People tend to fight this tooth and nail, especially in terms of denser infill development, claiming it will have catastrophic impacts on neighborhood character and quality of life.  My experience in DC, where infill is pretty surgical, in commercial districts and on transit station sites, is that it has extranormally positive benefits in terms of adding density in a manner that supports transit and other sustainable modes and the provision of neighborhood retail and other amenities.

2.  Creating an integrated set of sustainable modes which work collectively to support not owning a car, not relying primarily on the automobile to get around.  I call this the sustainable mobility platform, but used to call it the mobility shed.   


Even in DC's outer city, where transit is less frequent and there is less station density for the subway, by combining the various services/modes, it's easy to get around without owning a car. 

On our block, we were the only household to do so, but it was not an imposition.  A bus line was 2.5 blocks away and a subway station and a substantively sized neighborhood commercial district was 0.75 miles away.  Larger commercial districts, accessible by bus, bike, walking, subway, and car share, were 2, 2.5, and 3 miles away.
 
But for this to work optimally, you need access to multiple modes.

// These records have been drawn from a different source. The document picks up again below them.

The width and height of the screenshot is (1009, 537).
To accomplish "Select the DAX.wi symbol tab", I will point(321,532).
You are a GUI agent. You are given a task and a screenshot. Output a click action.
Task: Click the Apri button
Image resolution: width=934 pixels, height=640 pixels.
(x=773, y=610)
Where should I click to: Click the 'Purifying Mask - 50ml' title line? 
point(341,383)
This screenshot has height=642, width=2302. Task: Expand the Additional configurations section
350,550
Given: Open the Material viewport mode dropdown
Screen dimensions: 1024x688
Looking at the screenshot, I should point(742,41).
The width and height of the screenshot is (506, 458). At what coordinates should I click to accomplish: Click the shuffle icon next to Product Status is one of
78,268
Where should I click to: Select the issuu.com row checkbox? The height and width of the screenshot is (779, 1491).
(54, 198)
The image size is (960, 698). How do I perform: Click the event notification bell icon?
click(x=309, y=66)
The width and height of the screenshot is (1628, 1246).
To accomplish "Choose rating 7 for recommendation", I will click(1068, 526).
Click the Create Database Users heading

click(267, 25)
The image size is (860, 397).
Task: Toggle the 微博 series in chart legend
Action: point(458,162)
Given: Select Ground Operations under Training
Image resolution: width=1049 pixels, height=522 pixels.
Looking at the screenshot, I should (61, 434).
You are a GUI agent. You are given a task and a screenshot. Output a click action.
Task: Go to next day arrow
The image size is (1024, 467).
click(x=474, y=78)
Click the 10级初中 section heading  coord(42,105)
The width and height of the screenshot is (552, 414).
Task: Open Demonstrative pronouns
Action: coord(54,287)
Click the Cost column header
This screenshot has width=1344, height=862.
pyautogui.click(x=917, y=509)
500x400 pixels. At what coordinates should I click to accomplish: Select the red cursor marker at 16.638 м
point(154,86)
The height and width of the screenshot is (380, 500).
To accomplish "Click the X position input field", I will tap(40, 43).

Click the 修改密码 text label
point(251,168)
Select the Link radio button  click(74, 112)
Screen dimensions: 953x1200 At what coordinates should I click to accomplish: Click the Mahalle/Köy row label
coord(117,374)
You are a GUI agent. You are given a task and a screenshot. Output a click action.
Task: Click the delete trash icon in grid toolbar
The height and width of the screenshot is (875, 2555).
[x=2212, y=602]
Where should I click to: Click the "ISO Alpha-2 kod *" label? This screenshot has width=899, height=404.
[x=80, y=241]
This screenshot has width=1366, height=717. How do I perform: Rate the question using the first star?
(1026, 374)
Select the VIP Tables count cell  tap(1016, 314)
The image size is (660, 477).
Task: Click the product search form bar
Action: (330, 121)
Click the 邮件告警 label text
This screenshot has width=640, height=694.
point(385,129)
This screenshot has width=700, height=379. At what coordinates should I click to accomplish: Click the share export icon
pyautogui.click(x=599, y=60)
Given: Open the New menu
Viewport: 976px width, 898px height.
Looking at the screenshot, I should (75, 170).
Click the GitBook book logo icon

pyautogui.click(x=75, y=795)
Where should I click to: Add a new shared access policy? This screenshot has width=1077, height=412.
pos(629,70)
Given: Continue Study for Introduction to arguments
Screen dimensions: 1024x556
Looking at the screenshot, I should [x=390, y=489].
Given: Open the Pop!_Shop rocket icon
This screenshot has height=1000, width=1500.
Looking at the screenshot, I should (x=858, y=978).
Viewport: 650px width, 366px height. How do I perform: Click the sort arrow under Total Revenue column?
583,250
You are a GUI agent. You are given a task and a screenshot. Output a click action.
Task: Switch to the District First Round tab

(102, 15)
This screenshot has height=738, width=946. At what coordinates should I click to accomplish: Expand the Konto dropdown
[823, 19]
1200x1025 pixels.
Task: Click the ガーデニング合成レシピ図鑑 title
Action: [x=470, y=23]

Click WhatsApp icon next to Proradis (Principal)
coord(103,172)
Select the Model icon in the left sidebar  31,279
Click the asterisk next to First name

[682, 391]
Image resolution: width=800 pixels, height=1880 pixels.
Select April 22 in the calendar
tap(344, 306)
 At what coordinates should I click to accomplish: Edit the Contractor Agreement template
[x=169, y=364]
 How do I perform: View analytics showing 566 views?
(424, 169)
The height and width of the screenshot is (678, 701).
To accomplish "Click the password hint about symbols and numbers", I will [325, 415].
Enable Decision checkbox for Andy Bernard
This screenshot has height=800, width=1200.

Losing one, such as one way car share when Car2Go exited the North American market, makes the system much less viable. 


3.  Transportation demand management programming and marketing.  But another element is programs to assist people in making the transition In the US, there are very few examples of this. This is called Transportation Demand Management and assistance programs are pretty weak and mostly nonexistent.  

I have written about that here, mostly wrt biking ("Revisiting assistance programs to get people biking: 18 programs").  Take up of biking as transportation still lags significantly the opportunity it presents. (Although a big problem with biking is trips with two or more people.) 

Arlington County Virginia's Commuter Stores were an early best practice example of promoting transit, but have a very limited focus on other modes and are in need of a reboot, given the relentless marketing of the automobile.

The best way to think about this is that car ownership is heavily marketed and supported.  If you want sustainable mobility to be able to compete it has to be equally well marketed and supported ("LimeBike and "scooter lifestyle stores" as an example of forward marketing for sustainable mobility").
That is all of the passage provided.